Required work:
Find the line that contains "You are a GUI" in the records below, then repeat exactly that line and each one after it, leaving pictures out.

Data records
====
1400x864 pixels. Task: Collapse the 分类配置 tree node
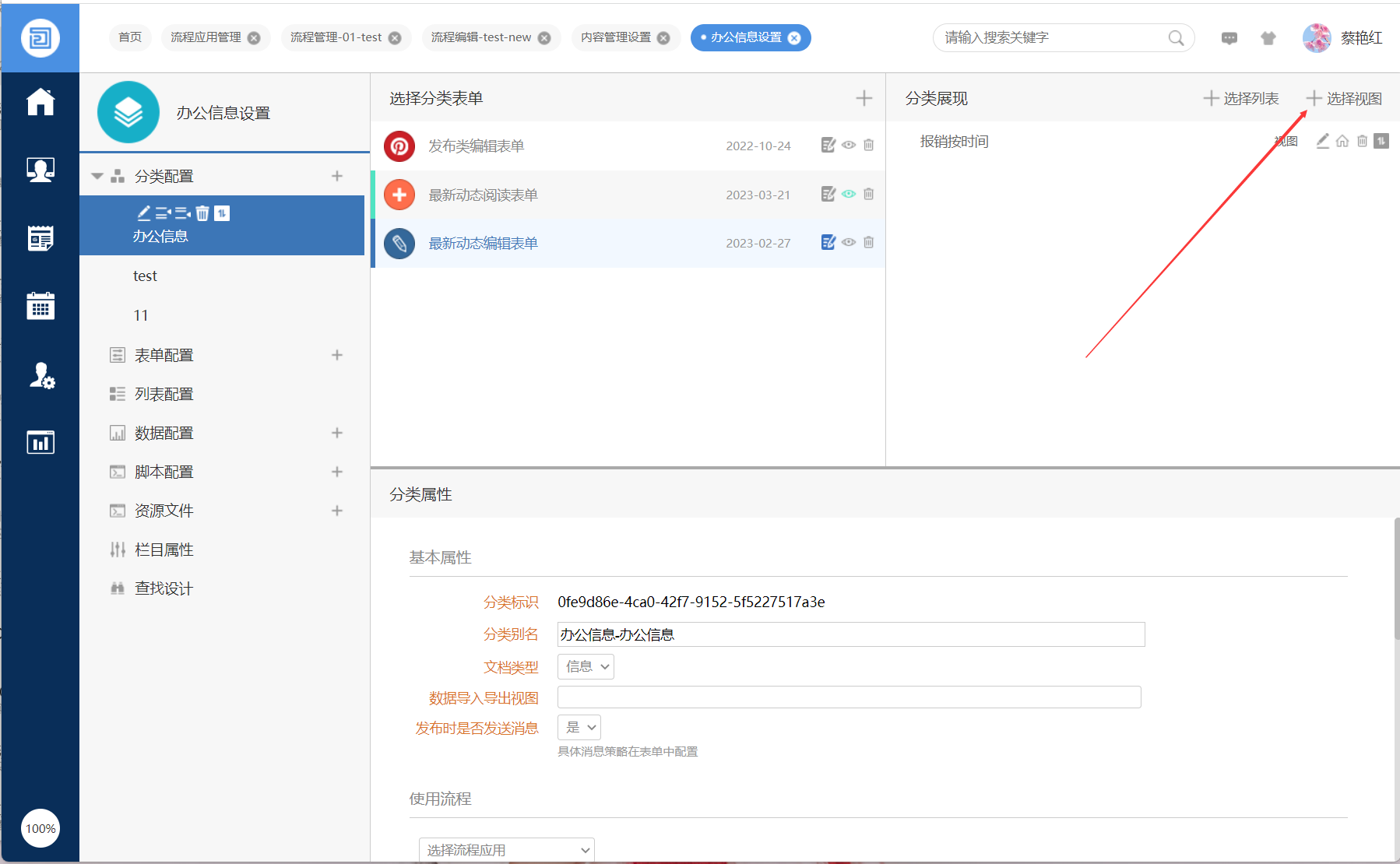[97, 176]
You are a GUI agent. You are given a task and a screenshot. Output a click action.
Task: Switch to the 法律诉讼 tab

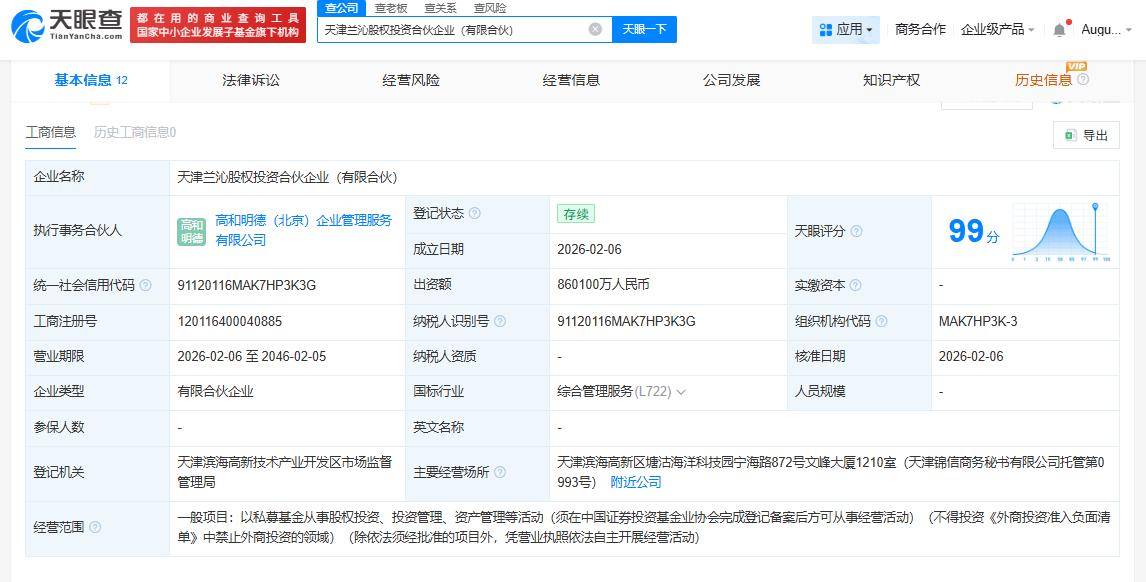tap(251, 80)
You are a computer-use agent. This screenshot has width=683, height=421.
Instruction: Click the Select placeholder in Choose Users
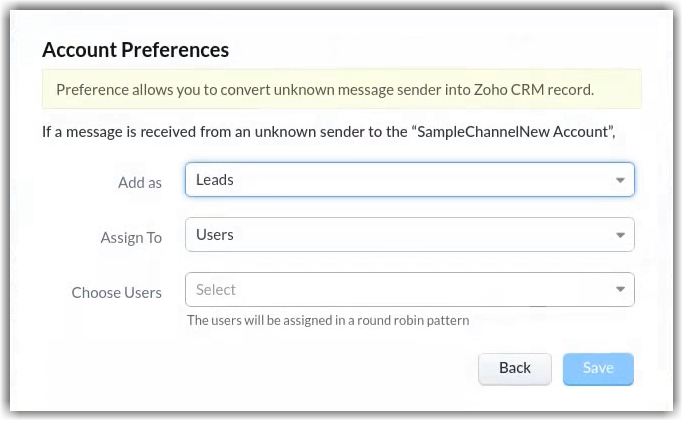point(216,290)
====
Exercise answer:
You are a GUI agent. You are given a task and a screenshot. Output a click action.
Task: Switch to the 法律诉讼 tab

tap(251, 80)
You are a computer-use agent. This screenshot has width=683, height=421.
Instruction: Click the Select placeholder in Choose Users
point(216,290)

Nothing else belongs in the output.